**WHAT THE EXERCISE ASKS:** Scan the data for "computer" and copy the lines it appears in.

**DATA TO EXAMINE:**
==========

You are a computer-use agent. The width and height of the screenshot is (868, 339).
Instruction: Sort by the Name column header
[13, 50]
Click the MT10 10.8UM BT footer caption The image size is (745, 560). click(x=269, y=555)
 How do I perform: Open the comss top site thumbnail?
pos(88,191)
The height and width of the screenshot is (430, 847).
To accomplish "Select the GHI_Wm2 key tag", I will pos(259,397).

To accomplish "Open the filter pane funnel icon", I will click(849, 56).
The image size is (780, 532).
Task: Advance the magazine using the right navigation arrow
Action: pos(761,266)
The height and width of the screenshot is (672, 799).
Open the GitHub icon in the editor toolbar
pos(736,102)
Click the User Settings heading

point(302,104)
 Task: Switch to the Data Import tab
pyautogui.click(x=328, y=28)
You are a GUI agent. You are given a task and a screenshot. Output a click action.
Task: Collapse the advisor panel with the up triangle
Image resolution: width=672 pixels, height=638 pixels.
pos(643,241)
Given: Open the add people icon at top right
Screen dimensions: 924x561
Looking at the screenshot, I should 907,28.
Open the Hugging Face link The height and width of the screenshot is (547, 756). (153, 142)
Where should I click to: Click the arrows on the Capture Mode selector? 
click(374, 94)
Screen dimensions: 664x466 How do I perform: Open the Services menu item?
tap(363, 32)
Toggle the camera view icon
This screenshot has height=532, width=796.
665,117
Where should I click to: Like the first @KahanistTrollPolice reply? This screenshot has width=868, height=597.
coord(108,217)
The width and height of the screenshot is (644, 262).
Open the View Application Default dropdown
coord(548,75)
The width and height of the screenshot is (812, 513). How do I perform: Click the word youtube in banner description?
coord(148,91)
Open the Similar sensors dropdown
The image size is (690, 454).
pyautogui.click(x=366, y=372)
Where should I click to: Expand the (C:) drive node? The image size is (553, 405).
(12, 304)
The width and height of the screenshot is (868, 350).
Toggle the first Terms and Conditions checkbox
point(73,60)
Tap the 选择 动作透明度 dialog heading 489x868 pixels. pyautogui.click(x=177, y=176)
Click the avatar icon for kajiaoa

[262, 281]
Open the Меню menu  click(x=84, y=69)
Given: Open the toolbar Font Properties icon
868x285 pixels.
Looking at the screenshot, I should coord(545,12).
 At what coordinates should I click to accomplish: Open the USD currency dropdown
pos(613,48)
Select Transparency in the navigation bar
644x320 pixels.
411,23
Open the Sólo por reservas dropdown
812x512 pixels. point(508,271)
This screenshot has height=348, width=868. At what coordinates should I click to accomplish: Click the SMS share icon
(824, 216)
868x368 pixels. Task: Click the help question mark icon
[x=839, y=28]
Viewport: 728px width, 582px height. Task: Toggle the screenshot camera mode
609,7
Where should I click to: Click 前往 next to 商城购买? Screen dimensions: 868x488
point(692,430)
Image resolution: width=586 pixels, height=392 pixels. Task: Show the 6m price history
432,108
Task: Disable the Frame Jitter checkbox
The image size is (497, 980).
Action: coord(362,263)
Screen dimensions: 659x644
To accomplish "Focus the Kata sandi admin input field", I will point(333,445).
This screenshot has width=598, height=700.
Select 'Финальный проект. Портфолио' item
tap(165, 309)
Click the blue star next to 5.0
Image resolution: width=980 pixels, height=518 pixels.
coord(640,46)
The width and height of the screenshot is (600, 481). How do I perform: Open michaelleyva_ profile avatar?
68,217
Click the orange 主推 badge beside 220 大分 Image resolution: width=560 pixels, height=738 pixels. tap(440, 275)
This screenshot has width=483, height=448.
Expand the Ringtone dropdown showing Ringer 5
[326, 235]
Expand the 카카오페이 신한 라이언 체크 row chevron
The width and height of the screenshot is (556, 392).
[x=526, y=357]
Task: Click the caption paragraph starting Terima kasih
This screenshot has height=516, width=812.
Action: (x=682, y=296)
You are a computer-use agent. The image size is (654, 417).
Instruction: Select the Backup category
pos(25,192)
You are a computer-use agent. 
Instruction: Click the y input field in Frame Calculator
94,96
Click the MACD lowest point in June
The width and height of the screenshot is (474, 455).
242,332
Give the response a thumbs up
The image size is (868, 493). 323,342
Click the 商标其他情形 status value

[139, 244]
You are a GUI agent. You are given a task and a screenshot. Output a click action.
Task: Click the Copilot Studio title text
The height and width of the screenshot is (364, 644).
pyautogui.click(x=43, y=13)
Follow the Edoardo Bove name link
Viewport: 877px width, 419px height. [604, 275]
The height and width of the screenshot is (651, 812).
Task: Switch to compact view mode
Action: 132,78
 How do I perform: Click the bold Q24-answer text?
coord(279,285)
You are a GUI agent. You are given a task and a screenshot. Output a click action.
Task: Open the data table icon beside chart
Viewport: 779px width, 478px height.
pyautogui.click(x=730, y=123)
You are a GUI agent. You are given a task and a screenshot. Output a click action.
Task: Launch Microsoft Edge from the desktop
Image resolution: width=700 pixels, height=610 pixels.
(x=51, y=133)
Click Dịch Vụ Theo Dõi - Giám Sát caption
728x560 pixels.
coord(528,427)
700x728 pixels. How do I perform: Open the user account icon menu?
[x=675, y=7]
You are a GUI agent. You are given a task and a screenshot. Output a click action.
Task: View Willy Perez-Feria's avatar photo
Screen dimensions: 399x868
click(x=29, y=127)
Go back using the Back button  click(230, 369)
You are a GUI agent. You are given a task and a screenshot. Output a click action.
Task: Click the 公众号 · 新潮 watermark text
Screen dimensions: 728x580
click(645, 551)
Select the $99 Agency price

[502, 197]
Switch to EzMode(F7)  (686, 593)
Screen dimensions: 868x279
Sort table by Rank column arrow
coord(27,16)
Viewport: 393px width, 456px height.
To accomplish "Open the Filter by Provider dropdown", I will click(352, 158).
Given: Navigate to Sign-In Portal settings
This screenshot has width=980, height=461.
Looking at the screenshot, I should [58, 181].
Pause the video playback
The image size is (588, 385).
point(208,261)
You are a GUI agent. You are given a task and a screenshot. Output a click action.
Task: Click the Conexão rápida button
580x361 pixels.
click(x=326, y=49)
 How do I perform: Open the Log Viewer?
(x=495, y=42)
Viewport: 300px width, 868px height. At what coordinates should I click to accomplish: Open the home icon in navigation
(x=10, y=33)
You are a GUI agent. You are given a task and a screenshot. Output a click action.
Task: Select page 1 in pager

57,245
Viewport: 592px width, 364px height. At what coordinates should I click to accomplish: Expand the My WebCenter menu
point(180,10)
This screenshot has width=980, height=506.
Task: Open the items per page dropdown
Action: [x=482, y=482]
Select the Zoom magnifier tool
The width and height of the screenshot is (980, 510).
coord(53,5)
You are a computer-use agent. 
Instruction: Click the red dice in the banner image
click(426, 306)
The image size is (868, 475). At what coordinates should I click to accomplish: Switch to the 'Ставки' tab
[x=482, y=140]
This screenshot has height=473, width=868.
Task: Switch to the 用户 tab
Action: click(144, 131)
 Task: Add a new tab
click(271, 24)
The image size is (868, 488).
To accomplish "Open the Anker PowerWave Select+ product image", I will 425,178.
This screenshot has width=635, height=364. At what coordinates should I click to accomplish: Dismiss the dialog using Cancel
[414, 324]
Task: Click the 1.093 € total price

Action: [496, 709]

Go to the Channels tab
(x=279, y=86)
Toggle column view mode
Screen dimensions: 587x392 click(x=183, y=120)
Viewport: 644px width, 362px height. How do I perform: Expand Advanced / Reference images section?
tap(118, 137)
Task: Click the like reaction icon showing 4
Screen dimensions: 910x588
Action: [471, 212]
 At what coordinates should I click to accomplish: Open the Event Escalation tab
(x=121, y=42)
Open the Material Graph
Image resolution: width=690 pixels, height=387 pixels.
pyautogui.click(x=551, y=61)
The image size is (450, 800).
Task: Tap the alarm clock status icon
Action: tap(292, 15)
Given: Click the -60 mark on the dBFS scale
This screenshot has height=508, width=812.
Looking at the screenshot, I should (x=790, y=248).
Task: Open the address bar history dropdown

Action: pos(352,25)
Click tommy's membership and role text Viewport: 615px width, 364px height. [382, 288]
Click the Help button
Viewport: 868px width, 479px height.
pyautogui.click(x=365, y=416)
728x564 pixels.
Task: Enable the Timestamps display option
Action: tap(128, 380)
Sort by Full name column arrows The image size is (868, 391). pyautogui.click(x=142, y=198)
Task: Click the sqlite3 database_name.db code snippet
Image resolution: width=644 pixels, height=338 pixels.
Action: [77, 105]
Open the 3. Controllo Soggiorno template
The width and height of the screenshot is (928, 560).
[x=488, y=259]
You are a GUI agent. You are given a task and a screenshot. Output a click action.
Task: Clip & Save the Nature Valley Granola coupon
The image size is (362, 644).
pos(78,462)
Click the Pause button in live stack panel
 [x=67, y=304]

==========

**SOLUTION TO THIS PROBLEM:**
You are a computer-use agent. The width and height of the screenshot is (868, 339).
You are a computer-use agent. The image size is (654, 417).
You are a computer-use agent. 
You are a computer-use agent. 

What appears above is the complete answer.